アヌビスのいる岩陰は、洞窟からほとんど離れていない。彼らの話し声が聞こえてくる。
「しかし中には誰もいないし、隠れる場所もない。もし人の仕業なら、このあたりにまだいるはずだ」と大柄な兵士が言った。
アヌビスは身体を震わせた。その心臓が鼓動を速める。息が荒くなってしまいそうになり、それを抑えて呼吸するのが大変だった。アヌビスは、見つかる恐怖も感じていたが、それ以上に怒りを感じていた。あいつら、ジャウティの人間に対して、なんて扱いをしやがるんだ。

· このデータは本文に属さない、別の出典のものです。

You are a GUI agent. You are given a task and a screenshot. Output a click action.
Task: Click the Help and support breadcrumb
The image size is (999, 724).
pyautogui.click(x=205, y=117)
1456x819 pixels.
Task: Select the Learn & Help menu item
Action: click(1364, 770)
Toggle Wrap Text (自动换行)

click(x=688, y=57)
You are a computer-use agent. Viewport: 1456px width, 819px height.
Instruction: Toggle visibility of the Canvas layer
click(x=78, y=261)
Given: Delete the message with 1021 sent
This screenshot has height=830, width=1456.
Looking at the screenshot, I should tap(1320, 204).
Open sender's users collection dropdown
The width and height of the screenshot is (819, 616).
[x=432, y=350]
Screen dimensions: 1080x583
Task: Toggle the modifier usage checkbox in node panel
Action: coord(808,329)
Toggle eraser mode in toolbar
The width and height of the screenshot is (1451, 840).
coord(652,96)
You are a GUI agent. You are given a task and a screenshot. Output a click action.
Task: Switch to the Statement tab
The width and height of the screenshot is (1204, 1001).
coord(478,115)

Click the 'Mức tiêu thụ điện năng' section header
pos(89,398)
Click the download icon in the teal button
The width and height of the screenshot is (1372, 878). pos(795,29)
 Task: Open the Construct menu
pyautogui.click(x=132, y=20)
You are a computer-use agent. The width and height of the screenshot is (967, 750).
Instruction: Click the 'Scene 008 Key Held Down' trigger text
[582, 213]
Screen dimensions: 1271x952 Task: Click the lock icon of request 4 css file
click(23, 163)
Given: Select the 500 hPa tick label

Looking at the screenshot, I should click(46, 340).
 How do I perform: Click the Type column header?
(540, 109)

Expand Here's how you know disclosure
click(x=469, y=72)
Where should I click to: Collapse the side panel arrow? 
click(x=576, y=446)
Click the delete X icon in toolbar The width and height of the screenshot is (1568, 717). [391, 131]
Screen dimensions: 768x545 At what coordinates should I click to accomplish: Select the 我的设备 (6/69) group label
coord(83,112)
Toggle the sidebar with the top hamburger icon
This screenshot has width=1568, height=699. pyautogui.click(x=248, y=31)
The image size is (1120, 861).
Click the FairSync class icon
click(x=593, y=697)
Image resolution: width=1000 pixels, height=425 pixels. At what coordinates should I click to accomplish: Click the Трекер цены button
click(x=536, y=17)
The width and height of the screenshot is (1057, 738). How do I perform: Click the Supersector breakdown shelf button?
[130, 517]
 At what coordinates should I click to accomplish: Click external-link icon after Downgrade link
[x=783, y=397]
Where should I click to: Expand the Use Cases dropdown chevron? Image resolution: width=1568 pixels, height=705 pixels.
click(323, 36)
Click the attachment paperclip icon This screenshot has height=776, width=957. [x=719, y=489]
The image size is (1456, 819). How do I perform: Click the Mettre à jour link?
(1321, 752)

「隊長、人なんてどこにもいませんよ。それより、ここでちょっと楽しんでいきましょうよ」と小柄な男が言った。縄をねじり上げ、女の両手を上に引っ張り上げる。
「や、やめて……!」と女が抵抗した。
「調査が先だろう。この場所で何が起きたかを確認しなければ」
「確認も何も、こんな狭い洞窟ですよ?」
「うむ、それもそうか」と大柄な男は顎に手を当てた。「どれ、ジャウティの女の味はいかがかな」
女は最初、物凄い声で叫んでいたが、口に何かを詰め込まれたのか、声にならなくなった。
その瞬間、アヌビスは、自分の弱さも、相手が二人であることも、すべてを忘れて、立ち上がった。
「おい馬鹿、よせ!」とラーは叫んだ。
アヌビスは構わずに、大声で呼ばわった。